We'll try degree=2 as a basic experiment.


In [None]:
poly2_model = Pipeline([
    ("poly", PolynomialFeatures(degree=2, include_bias=False)),
    ("scaler", StandardScaler()),
    ("linreg", LinearRegression())
])

poly2_model.fit(X_train, y_train)
poly2_pred = poly2_model.predict(X_test)

poly2_mse = mean_squared_error(y_test, poly2_pred)
poly2_rmse = np.sqrt(poly2_mse)
poly2_mae = mean_absolute_error(y_test, poly2_pred)
poly2_r2 = r2_score(y_test, poly2_pred)

print("Polynomial (degree=2) + Linear Regression Performance (Test Set)")
print("MAE :", round(poly2_mae, 3))
print("RMSE:", round(poly2_rmse, 3))
print("R^2 :", round(poly2_r2, 3))


## 7) Compare models (summary table)


In [None]:
results = pd.DataFrame({
    "Model": ["Linear Regression", "Ridge (alpha=1.0)", "Lasso (alpha=0.05)", "Poly2 + Linear"],
    "MAE":  [mae, ridge_mae, lasso_mae, poly2_mae],
    "RMSE": [rmse, ridge_rmse, lasso_rmse, poly2_rmse],
    "R2":   [r2, ridge_r2, lasso_r2, poly2_r2]
}).sort_values("RMSE")

results


## 8) Cross-validation (optional but good practice)
To avoid relying on a single train/test split, we can compare models using cross-validation.
We’ll use **R²** as the scoring metric here.


In [None]:
def cv_r2(model, X, y, folds=5):
    scores = cross_val_score(model, X, y, cv=folds, scoring="r2")
    return scores.mean(), scores.std()

models = {
    "Linear Regression": LinearRegression(),
    "Ridge (alpha=1.0)": ridge_model,
    "Lasso (alpha=0.05)": lasso_model,
    "Poly2 + Linear": poly2_model
}

cv_rows = []
for name, model in models.items():
    mean_r2, std_r2 = cv_r2(model, X, y, folds=5)
    cv_rows.append((name, mean_r2, std_r2))
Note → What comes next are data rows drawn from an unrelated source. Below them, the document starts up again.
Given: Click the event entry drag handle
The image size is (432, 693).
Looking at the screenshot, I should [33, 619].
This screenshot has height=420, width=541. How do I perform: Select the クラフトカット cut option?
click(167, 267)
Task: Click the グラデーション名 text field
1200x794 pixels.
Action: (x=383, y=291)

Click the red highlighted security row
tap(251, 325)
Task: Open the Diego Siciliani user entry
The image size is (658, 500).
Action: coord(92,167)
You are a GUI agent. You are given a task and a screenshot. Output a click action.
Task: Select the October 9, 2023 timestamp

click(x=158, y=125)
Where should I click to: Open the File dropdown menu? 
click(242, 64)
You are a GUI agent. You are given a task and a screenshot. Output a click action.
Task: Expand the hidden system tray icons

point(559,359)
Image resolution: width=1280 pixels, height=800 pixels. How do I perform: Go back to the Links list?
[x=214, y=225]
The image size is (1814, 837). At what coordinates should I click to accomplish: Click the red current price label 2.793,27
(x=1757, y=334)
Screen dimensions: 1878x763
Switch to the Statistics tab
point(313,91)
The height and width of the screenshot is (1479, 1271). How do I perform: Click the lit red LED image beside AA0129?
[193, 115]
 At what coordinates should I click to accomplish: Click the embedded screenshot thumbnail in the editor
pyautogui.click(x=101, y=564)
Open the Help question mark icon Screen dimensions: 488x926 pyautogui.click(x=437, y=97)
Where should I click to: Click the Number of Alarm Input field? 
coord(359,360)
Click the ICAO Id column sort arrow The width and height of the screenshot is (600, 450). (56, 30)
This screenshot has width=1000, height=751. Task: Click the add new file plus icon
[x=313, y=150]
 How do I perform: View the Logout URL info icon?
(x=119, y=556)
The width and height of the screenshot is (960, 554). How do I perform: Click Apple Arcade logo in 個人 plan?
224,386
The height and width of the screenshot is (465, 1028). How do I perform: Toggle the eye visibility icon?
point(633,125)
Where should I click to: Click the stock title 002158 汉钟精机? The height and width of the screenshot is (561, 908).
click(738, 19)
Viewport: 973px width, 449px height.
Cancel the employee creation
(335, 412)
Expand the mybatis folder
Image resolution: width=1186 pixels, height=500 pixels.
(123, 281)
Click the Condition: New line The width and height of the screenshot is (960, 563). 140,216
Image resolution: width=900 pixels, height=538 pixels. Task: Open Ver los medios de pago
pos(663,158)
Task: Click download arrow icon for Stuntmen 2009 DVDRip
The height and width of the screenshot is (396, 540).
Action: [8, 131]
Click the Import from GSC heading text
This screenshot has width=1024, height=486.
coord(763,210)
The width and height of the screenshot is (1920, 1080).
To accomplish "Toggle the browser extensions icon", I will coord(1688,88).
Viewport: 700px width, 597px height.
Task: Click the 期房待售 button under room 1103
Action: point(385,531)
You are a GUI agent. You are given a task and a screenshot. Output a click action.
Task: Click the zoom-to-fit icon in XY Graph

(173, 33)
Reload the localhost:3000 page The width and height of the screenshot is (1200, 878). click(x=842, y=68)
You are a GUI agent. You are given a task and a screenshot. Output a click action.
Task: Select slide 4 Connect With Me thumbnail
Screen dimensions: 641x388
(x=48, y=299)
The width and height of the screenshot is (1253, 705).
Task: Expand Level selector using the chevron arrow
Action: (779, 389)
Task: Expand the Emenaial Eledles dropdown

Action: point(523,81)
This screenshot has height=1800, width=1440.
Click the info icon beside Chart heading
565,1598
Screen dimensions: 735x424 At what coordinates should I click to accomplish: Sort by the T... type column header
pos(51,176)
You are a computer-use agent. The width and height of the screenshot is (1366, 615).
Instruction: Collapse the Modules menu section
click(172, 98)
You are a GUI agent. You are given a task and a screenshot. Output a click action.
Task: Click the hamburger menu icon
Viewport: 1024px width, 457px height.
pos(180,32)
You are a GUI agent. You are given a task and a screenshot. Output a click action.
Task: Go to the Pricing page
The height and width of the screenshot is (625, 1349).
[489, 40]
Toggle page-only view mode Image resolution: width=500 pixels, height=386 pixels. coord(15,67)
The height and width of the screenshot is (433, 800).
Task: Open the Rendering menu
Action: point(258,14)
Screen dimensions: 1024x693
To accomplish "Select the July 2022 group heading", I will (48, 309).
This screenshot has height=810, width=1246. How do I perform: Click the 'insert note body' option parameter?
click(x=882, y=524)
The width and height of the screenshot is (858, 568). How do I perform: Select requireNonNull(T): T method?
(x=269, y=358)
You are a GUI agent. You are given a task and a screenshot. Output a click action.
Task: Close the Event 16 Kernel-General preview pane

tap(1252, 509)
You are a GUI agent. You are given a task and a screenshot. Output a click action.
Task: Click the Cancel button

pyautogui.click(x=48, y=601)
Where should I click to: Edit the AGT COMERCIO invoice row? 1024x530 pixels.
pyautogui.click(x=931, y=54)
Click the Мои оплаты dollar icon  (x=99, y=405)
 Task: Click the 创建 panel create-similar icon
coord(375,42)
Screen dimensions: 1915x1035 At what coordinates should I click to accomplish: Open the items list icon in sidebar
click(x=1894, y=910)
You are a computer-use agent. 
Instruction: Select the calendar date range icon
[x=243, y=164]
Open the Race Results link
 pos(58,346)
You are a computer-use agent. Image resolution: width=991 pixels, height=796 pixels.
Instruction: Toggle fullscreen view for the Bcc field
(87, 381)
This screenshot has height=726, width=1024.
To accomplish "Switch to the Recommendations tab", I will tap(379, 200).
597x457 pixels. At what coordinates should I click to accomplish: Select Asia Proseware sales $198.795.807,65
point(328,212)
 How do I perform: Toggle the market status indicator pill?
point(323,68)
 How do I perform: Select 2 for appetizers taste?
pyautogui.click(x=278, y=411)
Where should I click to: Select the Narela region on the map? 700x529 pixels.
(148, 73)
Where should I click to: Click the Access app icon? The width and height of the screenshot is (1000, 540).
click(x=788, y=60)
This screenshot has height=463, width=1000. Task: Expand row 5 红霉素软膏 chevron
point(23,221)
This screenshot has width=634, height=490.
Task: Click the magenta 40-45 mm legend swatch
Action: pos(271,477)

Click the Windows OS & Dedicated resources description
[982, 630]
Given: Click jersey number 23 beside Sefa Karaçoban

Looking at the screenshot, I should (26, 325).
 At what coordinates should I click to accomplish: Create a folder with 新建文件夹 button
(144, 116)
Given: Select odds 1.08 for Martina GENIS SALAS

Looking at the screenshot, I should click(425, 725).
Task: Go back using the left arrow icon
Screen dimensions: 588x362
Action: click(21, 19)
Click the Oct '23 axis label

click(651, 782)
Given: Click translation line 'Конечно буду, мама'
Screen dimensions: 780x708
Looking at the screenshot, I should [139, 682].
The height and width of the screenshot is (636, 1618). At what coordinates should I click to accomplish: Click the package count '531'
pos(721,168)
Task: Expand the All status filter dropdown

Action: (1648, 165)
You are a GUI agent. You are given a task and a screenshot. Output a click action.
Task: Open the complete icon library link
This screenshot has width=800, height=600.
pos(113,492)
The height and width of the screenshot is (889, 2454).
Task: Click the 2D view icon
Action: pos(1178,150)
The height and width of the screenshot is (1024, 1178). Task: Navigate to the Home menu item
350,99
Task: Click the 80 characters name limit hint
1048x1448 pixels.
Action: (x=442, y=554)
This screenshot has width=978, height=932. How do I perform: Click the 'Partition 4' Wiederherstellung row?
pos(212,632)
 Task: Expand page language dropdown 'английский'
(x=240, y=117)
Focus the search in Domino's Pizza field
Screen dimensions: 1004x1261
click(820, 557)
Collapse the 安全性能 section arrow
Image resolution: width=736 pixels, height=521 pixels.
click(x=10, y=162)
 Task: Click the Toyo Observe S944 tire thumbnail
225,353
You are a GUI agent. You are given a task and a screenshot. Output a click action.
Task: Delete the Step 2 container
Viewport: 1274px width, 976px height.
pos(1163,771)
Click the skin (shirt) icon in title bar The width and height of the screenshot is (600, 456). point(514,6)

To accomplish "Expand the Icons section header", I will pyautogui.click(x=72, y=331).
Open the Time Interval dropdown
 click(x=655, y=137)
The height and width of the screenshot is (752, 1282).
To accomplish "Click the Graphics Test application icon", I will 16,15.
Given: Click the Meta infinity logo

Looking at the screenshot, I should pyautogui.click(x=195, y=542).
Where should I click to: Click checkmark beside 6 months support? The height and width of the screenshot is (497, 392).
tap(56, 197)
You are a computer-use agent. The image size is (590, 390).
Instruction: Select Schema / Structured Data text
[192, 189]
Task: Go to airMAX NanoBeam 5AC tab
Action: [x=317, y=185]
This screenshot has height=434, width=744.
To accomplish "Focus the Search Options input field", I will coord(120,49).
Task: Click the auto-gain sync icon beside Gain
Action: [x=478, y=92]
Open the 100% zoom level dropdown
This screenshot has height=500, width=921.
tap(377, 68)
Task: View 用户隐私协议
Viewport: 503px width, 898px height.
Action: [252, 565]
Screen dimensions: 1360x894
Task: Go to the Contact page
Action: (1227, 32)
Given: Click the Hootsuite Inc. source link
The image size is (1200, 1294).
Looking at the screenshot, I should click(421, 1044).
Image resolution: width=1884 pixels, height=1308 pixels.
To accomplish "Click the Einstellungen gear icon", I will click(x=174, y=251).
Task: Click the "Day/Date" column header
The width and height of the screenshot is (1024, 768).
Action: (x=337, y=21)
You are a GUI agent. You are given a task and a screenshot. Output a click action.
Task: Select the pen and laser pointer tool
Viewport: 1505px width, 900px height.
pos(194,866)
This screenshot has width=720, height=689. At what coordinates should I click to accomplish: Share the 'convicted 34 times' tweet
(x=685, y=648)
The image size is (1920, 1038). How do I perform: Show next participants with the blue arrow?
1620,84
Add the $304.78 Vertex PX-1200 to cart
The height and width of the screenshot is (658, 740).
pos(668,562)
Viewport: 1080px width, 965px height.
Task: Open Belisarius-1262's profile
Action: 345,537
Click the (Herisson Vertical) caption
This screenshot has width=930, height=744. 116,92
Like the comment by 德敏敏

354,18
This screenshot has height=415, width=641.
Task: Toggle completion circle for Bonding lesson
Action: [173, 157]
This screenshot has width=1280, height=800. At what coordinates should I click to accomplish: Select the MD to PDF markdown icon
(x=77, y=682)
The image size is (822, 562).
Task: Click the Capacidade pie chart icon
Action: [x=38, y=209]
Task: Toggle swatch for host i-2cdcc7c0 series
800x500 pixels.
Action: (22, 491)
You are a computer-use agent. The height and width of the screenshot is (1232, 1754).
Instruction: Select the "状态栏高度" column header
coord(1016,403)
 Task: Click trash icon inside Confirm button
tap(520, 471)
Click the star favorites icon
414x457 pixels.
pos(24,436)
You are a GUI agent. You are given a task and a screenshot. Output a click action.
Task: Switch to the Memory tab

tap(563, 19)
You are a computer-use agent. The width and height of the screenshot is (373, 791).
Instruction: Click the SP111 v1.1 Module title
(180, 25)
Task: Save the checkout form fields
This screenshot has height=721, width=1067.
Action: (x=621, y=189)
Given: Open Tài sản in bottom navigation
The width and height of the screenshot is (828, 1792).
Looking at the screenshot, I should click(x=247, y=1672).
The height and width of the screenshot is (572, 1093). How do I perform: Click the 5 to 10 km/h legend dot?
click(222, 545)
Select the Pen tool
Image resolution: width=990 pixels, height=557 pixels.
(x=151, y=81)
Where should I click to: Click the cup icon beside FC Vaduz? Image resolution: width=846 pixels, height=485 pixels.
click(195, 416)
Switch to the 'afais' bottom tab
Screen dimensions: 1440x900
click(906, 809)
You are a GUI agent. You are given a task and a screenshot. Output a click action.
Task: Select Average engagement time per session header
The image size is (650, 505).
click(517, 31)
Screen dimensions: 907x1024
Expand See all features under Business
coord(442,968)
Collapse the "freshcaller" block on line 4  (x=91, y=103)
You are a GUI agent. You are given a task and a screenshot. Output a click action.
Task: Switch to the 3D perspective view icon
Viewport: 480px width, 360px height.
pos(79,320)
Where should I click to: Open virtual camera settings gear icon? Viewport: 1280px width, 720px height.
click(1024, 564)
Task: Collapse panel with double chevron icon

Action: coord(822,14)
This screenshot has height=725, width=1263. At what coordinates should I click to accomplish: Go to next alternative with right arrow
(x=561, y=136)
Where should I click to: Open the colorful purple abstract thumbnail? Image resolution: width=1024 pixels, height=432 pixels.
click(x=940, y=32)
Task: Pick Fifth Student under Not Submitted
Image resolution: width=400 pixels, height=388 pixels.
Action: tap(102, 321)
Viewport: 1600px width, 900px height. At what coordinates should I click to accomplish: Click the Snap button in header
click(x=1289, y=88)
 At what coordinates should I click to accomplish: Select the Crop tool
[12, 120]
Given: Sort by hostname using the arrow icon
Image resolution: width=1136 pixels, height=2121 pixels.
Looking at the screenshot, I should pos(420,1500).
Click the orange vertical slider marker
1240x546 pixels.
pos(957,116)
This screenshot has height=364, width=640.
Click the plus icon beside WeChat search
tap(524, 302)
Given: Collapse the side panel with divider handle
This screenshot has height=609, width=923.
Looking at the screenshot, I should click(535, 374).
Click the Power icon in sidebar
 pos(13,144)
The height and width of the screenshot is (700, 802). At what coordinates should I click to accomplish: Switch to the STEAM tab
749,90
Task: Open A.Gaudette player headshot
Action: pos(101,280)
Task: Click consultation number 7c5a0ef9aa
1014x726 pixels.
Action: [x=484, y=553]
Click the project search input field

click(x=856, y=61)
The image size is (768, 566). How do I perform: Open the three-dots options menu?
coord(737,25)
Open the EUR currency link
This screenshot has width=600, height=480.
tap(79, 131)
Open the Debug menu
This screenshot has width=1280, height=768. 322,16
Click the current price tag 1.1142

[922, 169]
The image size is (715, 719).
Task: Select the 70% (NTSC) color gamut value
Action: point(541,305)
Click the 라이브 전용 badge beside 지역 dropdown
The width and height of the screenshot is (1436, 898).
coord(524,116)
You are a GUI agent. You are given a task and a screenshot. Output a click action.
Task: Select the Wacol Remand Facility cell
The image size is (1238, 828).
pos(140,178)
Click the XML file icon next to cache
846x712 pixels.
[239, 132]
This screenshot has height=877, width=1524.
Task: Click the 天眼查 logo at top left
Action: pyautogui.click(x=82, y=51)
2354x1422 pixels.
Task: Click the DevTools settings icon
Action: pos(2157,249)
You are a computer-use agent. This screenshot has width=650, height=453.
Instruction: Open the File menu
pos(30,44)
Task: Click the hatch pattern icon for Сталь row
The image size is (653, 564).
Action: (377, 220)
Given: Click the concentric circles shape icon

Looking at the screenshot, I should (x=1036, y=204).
cv_df = pd.DataFrame(cv_rows, columns=["Model", "CV Mean R2", "CV Std R2"]).sort_values("CV Mean R2", ascending=False)
cv_df


## 9) Conclusion (rewrite in your own words)

In this notebook, I loaded the Diabetes dataset from scikit-learn, explored the features and target,
and built a baseline Linear Regression model. I evaluated performance using standard regression metrics and a predicted vs actual plot.
Then I tested model-selection ideas (Ridge, Lasso, and polynomial features) to see if they improved accuracy.
Finally, I used cross-validation to compare models more reliably across multiple splits.